__Exercise goal__.
From the line with "Task: Create a" to the line with "Click the project", retype every line exactly, including those two, and leave out the rest of the data below.

Extracted data entries:

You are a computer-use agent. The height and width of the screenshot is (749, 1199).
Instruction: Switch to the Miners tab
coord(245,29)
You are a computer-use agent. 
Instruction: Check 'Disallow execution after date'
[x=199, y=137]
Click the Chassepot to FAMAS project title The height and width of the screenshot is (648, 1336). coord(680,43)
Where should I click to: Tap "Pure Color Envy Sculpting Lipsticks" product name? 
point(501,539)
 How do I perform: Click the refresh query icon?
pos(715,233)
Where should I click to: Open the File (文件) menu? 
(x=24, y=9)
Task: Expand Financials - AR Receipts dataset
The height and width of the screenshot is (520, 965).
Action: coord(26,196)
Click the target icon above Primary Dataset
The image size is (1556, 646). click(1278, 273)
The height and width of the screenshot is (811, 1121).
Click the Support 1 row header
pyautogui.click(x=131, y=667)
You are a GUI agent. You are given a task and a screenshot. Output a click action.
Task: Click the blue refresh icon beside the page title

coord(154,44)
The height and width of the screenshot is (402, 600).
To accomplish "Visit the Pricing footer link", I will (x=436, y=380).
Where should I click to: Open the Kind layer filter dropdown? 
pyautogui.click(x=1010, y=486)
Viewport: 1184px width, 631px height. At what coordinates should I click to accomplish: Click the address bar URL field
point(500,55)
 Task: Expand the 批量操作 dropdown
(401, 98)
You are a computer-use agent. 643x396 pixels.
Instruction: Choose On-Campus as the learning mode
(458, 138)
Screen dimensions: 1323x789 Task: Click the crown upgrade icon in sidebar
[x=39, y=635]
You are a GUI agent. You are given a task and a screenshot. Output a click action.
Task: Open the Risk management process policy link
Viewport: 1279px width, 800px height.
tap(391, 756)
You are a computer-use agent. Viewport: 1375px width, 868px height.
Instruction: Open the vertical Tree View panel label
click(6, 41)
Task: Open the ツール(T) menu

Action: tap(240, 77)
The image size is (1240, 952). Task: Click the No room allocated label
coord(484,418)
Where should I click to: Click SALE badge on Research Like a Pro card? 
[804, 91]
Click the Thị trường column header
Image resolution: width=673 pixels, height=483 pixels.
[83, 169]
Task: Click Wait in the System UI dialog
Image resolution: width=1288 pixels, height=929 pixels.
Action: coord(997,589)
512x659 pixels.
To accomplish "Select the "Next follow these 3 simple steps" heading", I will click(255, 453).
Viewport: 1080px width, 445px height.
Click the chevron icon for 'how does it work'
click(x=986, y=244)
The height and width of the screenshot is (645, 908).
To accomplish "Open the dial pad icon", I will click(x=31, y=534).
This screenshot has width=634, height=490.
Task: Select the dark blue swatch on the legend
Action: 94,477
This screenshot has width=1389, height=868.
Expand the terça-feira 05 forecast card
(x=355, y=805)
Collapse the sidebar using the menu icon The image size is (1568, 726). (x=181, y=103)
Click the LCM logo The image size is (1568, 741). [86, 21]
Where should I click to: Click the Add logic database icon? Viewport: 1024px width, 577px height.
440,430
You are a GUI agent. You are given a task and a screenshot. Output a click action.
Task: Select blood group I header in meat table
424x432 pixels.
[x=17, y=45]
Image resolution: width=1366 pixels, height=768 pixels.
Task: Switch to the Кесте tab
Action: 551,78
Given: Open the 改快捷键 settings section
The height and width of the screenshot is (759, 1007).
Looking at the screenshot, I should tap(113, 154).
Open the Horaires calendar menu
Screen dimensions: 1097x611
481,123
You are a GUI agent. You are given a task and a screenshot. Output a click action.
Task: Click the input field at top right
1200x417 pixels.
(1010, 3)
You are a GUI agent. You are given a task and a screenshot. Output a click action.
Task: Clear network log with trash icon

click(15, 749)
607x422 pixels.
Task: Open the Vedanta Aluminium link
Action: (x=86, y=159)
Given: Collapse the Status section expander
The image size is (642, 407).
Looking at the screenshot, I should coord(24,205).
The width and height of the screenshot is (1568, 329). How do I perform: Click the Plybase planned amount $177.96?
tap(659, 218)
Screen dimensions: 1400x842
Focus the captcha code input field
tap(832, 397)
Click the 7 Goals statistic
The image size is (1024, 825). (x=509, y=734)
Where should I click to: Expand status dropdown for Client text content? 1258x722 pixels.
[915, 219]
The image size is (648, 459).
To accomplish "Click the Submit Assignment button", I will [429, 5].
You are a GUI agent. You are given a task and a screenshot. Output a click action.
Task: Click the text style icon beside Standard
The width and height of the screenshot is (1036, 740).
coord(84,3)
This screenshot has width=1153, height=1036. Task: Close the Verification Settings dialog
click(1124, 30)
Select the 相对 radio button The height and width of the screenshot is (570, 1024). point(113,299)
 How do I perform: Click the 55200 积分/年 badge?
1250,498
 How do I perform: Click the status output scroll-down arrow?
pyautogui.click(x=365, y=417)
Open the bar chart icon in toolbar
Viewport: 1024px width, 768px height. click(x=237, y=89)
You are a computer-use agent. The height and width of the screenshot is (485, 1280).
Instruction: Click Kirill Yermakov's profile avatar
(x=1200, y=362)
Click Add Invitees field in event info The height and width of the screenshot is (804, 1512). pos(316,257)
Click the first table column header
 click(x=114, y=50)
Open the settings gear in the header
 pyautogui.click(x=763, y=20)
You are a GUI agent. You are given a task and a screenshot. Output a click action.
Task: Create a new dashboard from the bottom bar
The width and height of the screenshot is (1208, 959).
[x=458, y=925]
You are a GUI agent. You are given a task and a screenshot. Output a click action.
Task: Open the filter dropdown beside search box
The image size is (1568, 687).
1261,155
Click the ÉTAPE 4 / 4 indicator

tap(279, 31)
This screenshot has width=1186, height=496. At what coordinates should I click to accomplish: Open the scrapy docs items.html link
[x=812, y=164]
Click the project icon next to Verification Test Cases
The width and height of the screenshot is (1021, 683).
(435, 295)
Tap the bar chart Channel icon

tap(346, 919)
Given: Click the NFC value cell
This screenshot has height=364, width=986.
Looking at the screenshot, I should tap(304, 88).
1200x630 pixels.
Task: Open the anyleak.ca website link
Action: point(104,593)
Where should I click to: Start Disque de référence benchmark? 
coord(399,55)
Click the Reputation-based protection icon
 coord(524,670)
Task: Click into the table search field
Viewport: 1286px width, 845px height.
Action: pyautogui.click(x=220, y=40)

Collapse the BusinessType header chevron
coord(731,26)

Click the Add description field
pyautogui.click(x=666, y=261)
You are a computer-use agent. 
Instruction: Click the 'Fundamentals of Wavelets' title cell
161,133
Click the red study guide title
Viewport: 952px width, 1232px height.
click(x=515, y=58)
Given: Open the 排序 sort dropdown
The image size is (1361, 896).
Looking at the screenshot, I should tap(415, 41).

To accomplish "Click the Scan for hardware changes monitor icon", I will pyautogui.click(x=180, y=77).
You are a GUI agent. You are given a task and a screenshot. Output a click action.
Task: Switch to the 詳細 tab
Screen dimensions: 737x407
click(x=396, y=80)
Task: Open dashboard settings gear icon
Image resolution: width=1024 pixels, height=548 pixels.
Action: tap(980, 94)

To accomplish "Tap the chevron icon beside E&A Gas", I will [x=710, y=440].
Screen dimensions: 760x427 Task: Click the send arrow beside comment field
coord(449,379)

__Response__.
Task: Create a new dashboard from the bottom bar
The width and height of the screenshot is (1208, 959).
[x=458, y=925]
You are a GUI agent. You are given a task and a screenshot. Output a click action.
Task: Open the filter dropdown beside search box
The image size is (1568, 687).
1261,155
Click the ÉTAPE 4 / 4 indicator

tap(279, 31)
This screenshot has width=1186, height=496. At what coordinates should I click to accomplish: Open the scrapy docs items.html link
[x=812, y=164]
Click the project icon next to Verification Test Cases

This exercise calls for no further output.